Saturday, April 23, 2011

Video Game Review - Portal 2

Anyone who's ever read this blog before probably knows I'm quite fond of Portal. As in, it's my favorite game ever made. I consider it a masterpiece in every respect, the puzzles were hard and mind bending, and the humor was pitch perfect, never failing to deliver laughs. Needless to say, when a full length sequel was announced, 3 times longer than the short original game, with a separate Co-Op campaign, I was a bit excited. As in, I've been looking forward to this game for AGES.

But now that I've played it, did I love it? Did I hate it? Did it take the masterpiece that was Portal, and make it better, or did it fail to impress, simply rehashing the previous games triumphs? Read on to find out as I tell you just what I thought of Portal 2.

Portal 2, as if you didn't already know, is the latest game from Valve, and as I said is the follow up to the surprise hit of 2007's The Orange Box, Portal. When Portal first came, very few people knew what to expect from it. It was being developed mostly by a new team Valve hired on after seeing their student project "Narbacular Drop" and saying, "Hey, we want you to make a longer version of this."

They bundled it together with Half Life 2: Episode 2, and Team Fortress 2, both long awaited sequels, in a bundle known as The Orange Box. When many people bought The Orange Box, they didn't expect Portal to be anything more than a little bonus they got with the other two games, but while Episode 2 and Team Fortress 2 are both fantastic games (among my favorites, in fact) Portal ended up being considered by many people, myself included, the best game in the pack.

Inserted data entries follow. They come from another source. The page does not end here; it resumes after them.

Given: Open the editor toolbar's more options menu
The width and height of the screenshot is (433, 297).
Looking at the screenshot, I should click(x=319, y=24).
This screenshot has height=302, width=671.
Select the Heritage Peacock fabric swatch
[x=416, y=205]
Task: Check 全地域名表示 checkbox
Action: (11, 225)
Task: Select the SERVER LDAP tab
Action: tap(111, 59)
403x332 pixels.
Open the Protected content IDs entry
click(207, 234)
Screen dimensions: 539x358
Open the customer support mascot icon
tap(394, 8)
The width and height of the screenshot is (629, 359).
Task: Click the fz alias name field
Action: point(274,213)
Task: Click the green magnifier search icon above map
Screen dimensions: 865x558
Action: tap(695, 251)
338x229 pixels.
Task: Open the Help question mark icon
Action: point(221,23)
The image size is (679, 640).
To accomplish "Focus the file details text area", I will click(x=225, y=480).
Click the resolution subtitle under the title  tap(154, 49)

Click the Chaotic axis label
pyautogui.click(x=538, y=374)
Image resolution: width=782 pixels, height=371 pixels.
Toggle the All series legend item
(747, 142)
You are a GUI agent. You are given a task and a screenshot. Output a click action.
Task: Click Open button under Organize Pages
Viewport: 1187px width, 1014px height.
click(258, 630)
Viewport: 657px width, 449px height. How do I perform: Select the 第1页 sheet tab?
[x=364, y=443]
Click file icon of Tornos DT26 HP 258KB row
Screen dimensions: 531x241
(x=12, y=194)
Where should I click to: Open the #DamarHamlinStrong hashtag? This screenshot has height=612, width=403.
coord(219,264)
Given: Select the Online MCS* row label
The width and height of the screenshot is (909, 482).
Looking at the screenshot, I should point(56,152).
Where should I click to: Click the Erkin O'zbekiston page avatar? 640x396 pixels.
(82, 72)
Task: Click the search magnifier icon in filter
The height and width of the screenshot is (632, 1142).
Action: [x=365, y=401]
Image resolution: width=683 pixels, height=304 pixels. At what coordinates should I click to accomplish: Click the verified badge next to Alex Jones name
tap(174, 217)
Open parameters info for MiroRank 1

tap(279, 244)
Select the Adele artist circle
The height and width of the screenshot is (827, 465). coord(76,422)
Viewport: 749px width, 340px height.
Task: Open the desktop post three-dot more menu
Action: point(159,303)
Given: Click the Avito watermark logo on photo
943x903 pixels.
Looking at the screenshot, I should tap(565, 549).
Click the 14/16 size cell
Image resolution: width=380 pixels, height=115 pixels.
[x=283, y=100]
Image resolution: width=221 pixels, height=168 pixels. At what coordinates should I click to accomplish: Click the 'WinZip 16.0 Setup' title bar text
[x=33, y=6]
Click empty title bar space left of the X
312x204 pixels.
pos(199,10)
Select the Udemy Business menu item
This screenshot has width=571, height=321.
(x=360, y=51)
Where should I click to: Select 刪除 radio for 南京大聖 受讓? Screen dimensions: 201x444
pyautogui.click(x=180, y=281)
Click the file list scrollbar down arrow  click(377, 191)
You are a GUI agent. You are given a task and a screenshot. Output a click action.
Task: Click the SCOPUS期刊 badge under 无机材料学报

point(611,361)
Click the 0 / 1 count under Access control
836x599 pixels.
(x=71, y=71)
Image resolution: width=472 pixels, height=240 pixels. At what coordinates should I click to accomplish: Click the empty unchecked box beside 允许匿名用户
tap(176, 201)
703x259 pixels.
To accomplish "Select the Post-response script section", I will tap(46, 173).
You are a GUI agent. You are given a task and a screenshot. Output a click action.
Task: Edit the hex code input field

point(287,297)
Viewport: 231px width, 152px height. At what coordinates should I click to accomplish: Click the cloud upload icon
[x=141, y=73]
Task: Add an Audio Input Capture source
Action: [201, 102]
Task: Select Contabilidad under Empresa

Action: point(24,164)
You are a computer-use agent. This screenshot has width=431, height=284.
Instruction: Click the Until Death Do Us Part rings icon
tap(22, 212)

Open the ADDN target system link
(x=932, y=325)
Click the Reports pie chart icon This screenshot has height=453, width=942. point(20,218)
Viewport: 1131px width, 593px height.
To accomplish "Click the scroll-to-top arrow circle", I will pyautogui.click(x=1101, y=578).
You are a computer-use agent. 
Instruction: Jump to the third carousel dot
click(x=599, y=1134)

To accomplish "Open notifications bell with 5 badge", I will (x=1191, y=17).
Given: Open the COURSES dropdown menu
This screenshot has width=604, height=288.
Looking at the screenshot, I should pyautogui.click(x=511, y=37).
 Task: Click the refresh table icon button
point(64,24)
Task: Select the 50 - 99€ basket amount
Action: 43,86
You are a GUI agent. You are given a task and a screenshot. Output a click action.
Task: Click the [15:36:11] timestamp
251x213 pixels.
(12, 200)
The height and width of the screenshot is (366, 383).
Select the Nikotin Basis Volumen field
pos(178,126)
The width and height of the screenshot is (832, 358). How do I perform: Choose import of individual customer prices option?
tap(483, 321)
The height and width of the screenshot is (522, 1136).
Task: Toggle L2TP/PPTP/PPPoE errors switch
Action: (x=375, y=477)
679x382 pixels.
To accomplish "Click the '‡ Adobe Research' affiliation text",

The game set you in a deserted laboratory controlled by a sinister A.I. GLaDOS, using a "Portal Gun" which let you shoot two portals, which linked to each other. The result was mind bending puzzles, and some of the darkest humor and possibly the most memorable villain, in all of gaming. Lines about murdering your best friend (a box), baking you into a cake, and of course the meme-tastic song "Still Alive" led to the game being warmly received by all.

Of course, a sequel was needed. The original game was only 3 hours long.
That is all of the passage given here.